Partiamo subito malissimo: il Kubb è un gioco svedese di origine vichinga, a metà fra le bocce e il bowling. Ed io odio entrambi. Mi sembra comunque puerile giudicare male un album solo per una scelta “sbagliata” del nome del gruppo, per questo lo infilo nello stereo e lo ascolto per un giorno intero. Voi non fatelo.
Il pezzo d’apertura, Remain, è davvero brutto e scontato, tanto che mi ritrovo con l’indice della mano destra sul tasto STOP. Ma essendo stupido e cocciuto vado avanti. Segue I dont mind, tema da terza elementare musicato, ed è qui che il mio rapporto con i Kubb inizia pesantemente ad incrinarsi. Continuo ad ascoltare allibito e mi imbatto in Grow, IL capolavoro finale del medley di bassa lega: un cocktail sapientemente miscelato fra il Gospel, il Doo-Wop anni '50, John Lennon alla tredicesima canna e i Take That. All'ottava traccia finalmente la consacrazione finale: Chemical è la goccia che fa traboccare il vaso e l'album collassa su se stesso. Dopo avercela menata sull'amore (e io adoro le canzoni d'amore, pensate un po') su ogni singolo pezzo, un bel testo sulle droghe arrangiato in stile "Volevamo essere i Pink Floyd" fa venire voglia di eroina subito, invece di dissuadere le masse dal consumo di stupefacenti. Come se non bastasse a 4'30'' dall'inizio del brano (che ne dura ben 6) entra un giro di pianoforte quasi interessante, demolito istantaneamente dall'ennesimo coro gospel uscito da Chuck e Nora.

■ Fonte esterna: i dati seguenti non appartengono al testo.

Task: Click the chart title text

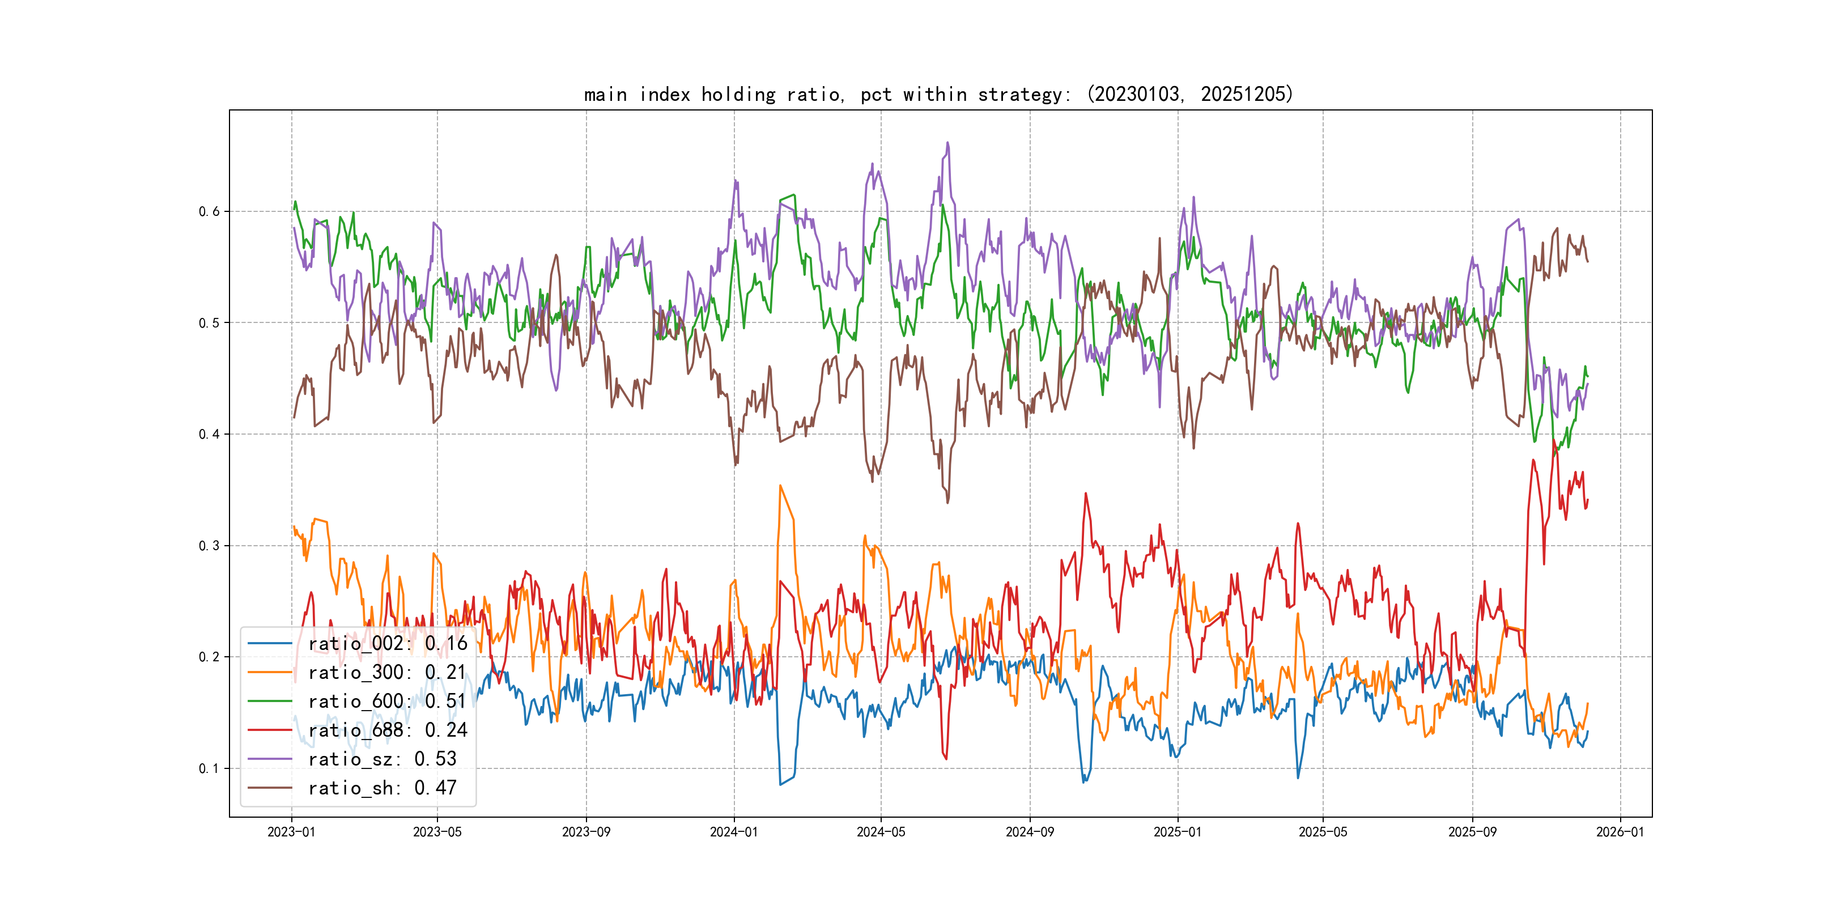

Dopo quindi essermi spaccato le casse (per usare un termine delicato) per tutto l'album, al penultimo pezzo i Kubb tirano fuori gli artigli con Bitch, ma si rompono le unghie. La prima strofa fa presagire l'arrivo di un inferno di distorsione, di quelli che al confronto i Gorgoroth suonano con le chitarre pulite... e invece niente. Non c'è carica neanche quando urlano "puttana" per tutto il ritornello. Deprimente. Per chi mastica l'inglese abbiamo metafore e testi al limite del ridicolo, per chi non mastica l'inglese ma mastica buona musica, abbiamo melodie e arrangiamenti al limite dell'imbarazzante. Diciamolo pure: non esiste una singola idea in tutto l'album. Sarà che sono esigente, ma arrivare al 2007 e trovarsi di fronte rime come soul/control, bad/head, name/game, you/do, in 4/4 con un bel giro di DO sotto, ha il suo bell'effetto. Lassativo intendo. Per essere precisi l'album è del 2006, ma i Kubb non sarebbero dei pionieri neanche se ci trovassimo nel 1965. Questa perla di banalità ben registrata (il suono mi piace molto) è insomma un prodotto di quelli che dici "ma come è successo?" anche se va precisato che la voce cantante (Harry Collier) non è affatto male, mentre il resto è una vera e propria tragedia musicale, un incidente mortale di accordi, un patatrac di scale banali maggiori.
Ma non tutto il male viene per nuocere: cercando i testi on line, mi si è aperto un banner sui voli low-cost per Londra, ed è questa la vera cosa grandiosa di quest'album: me lo ricorderò quando sarò a Piccadilly Circus con i Radiohead nelle orecchie ad un volume da arresto.La prossima volta giuro che recensisco un album, questo è semplicemente un errore.